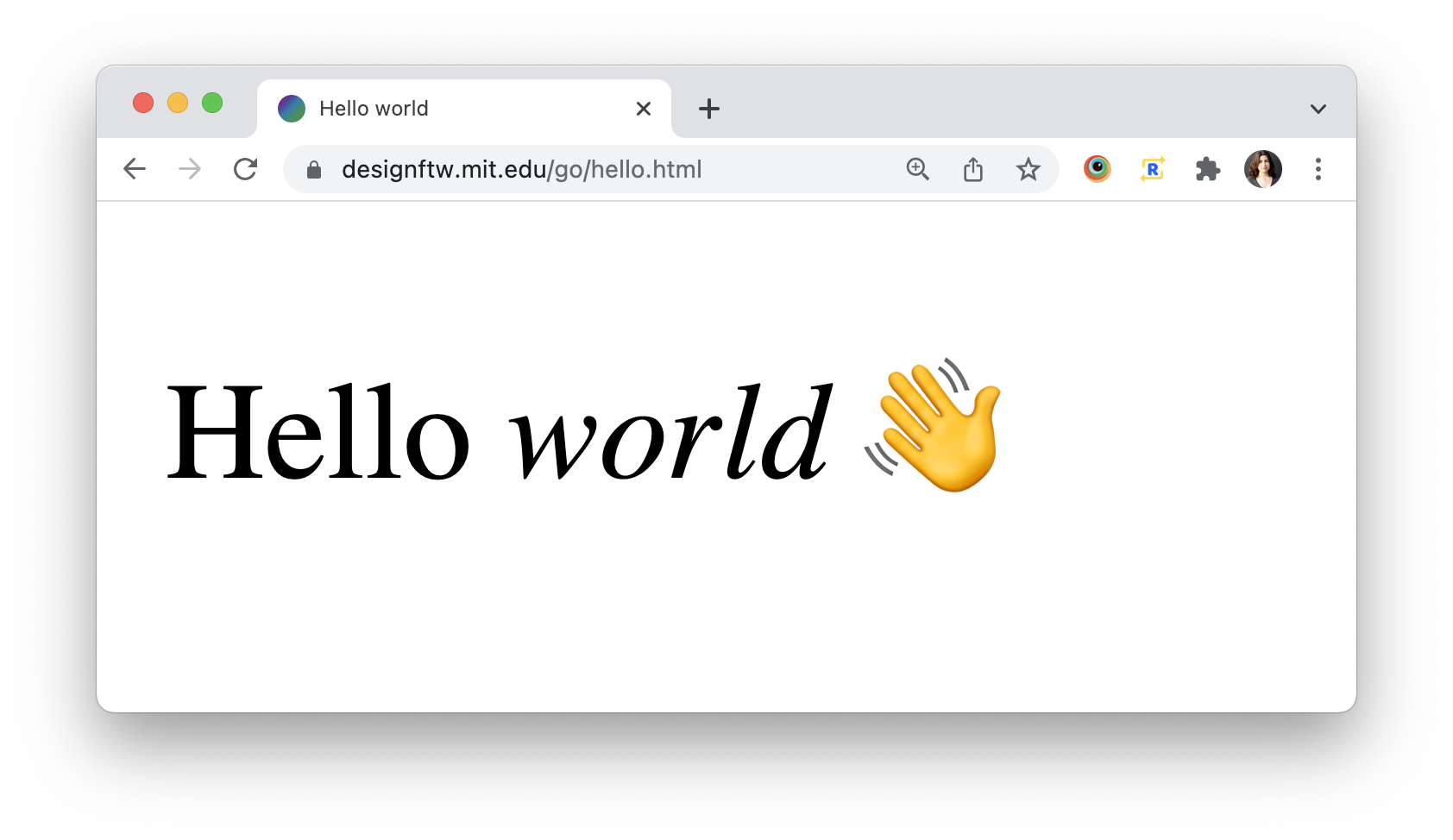The width and height of the screenshot is (1453, 840).
Task: Share this page using share icon
Action: [973, 169]
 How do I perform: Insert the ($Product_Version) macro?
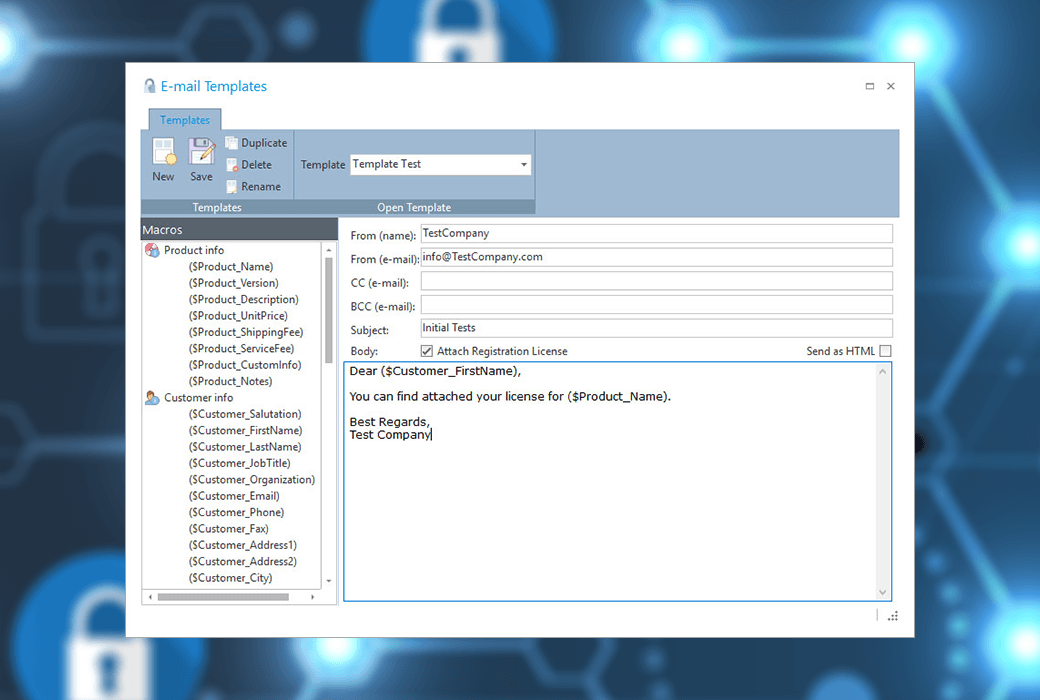click(x=233, y=283)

+---+

## PROMPT:
Repeat only the lines from the one holding "How do I perform: Insert" through the last line of the data, inclusive. Keep the pictures out.

## WRITTEN RESPONSE:
 How do I perform: Insert the ($Product_Version) macro?
click(x=233, y=283)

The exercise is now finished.